• Task
A faithful copy is required: retype the records from their first line through the line with "Given: Click line number 1 in editor gutter", and omit the pictures.

Saved entries
Segment Open
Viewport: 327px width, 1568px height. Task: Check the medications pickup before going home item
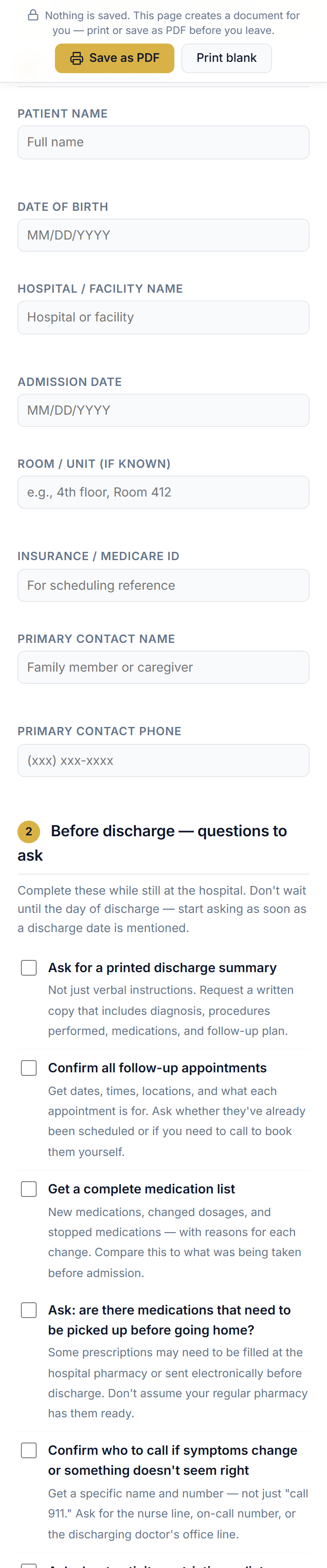click(x=29, y=1309)
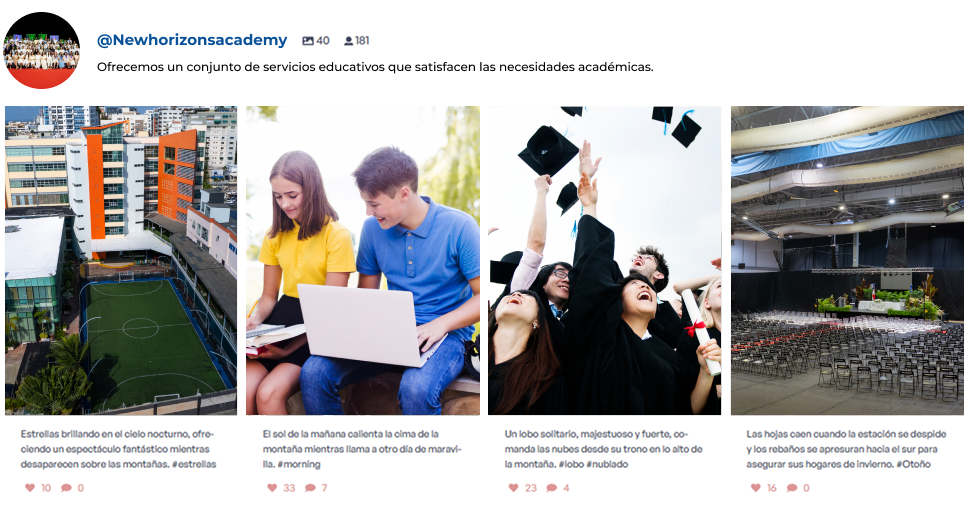Click the #Otoño hashtag

[914, 464]
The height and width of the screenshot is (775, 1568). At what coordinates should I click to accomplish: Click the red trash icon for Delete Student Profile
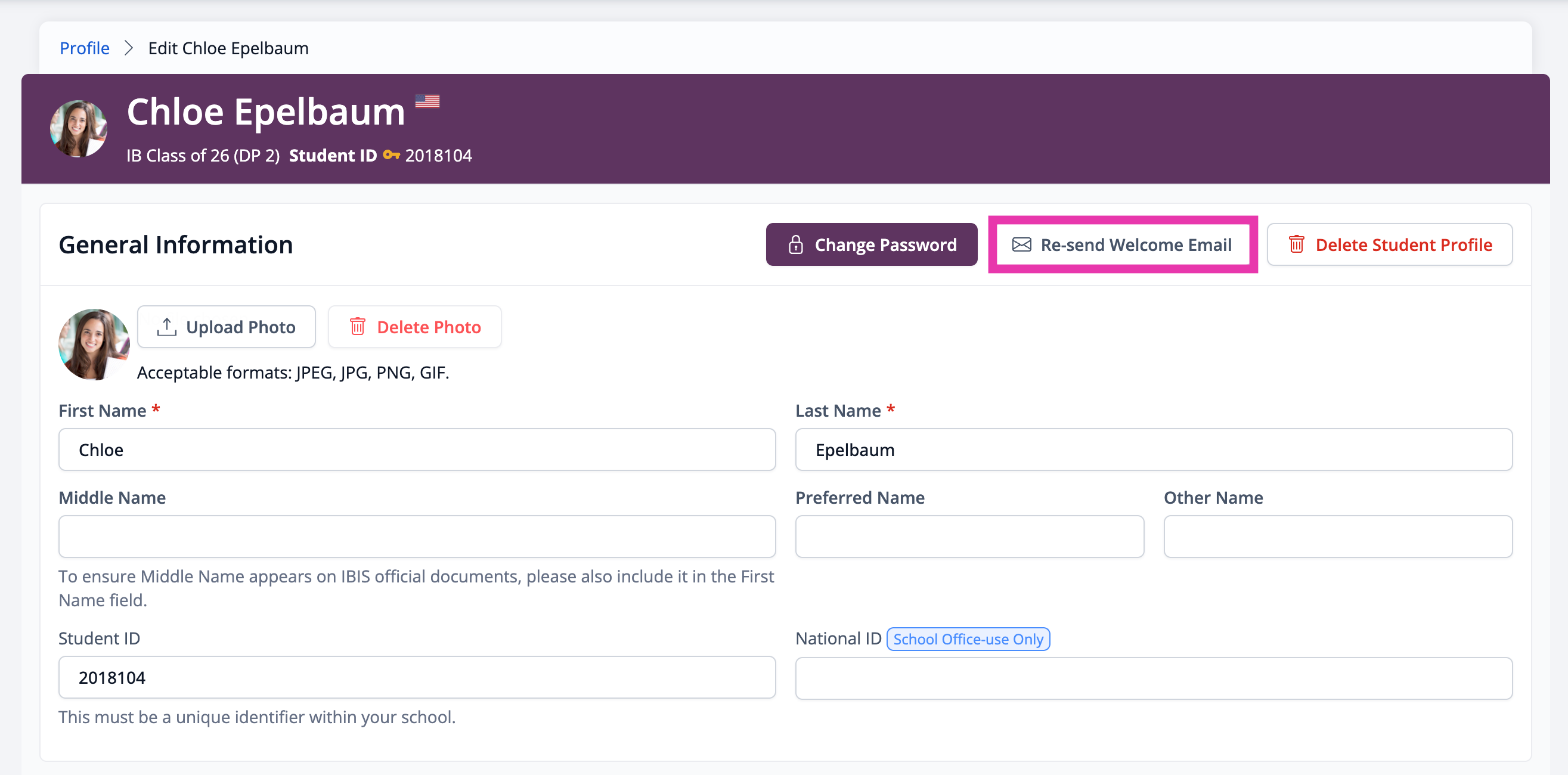[x=1296, y=244]
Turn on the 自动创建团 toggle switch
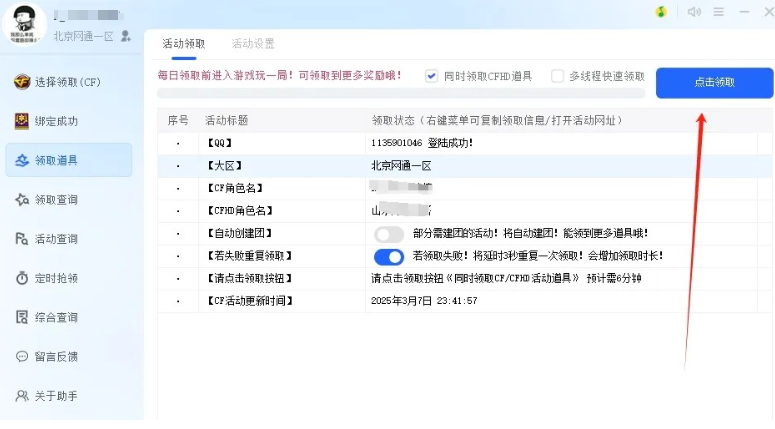This screenshot has height=429, width=775. (388, 234)
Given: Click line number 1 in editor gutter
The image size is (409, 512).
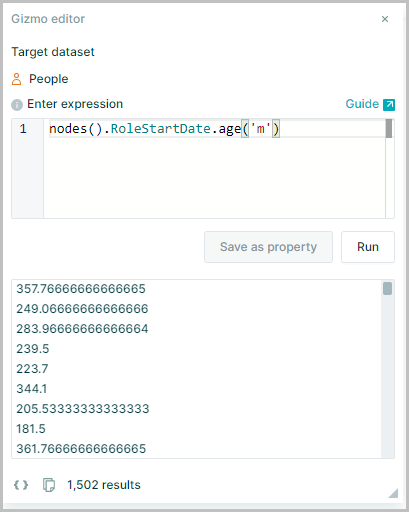Looking at the screenshot, I should point(23,129).
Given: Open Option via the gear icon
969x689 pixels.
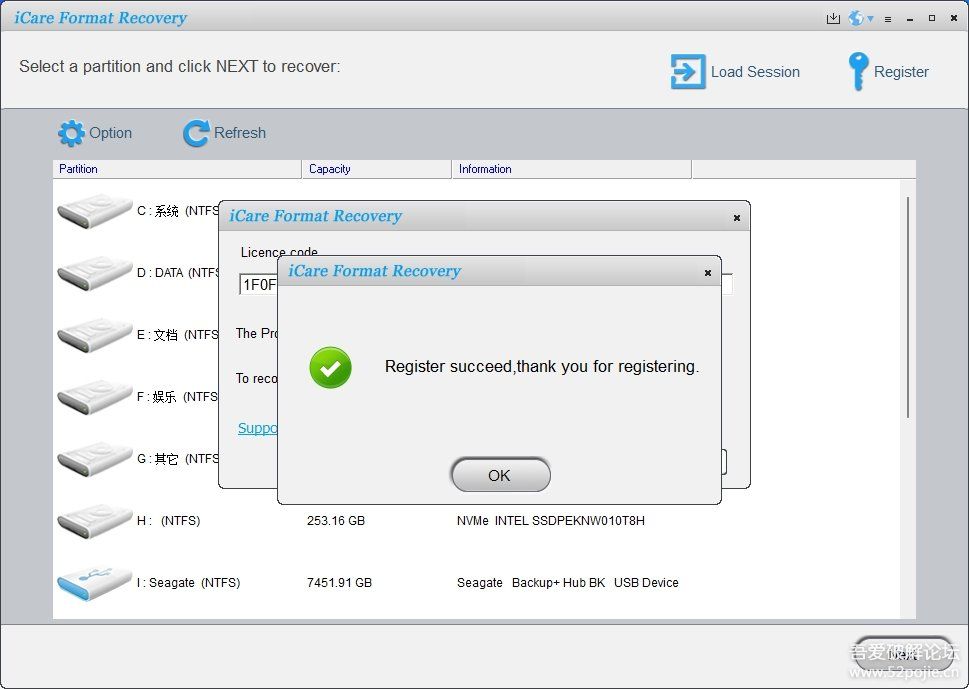Looking at the screenshot, I should 71,133.
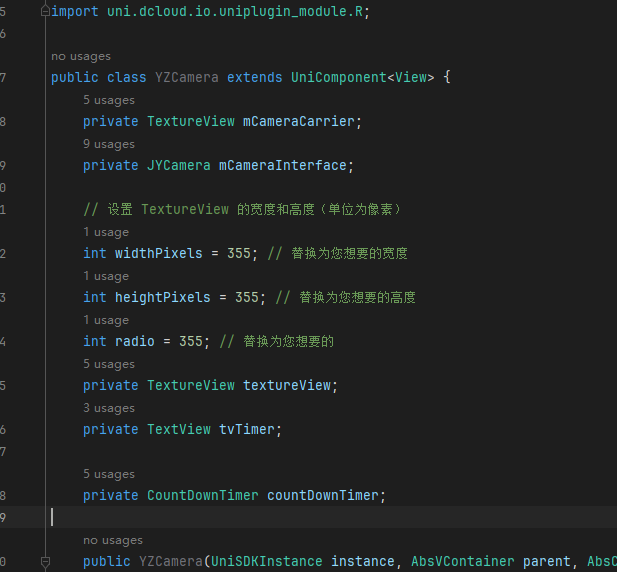The width and height of the screenshot is (617, 572).
Task: Open "1 usage" hint above heightPixels
Action: coord(106,277)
Segment Closed
• Result for this task
Viewport: 327px width, 1568px height. Task: Check the medications pickup before going home item
click(x=29, y=1309)
Click the #Otoño hashtag

[914, 464]
The height and width of the screenshot is (775, 1568). At what coordinates should I click to accomplish: Click the red trash icon for Delete Student Profile
[x=1296, y=244]
Turn on the 自动创建团 toggle switch
This screenshot has height=429, width=775. (388, 234)
Given: Click line number 1 in editor gutter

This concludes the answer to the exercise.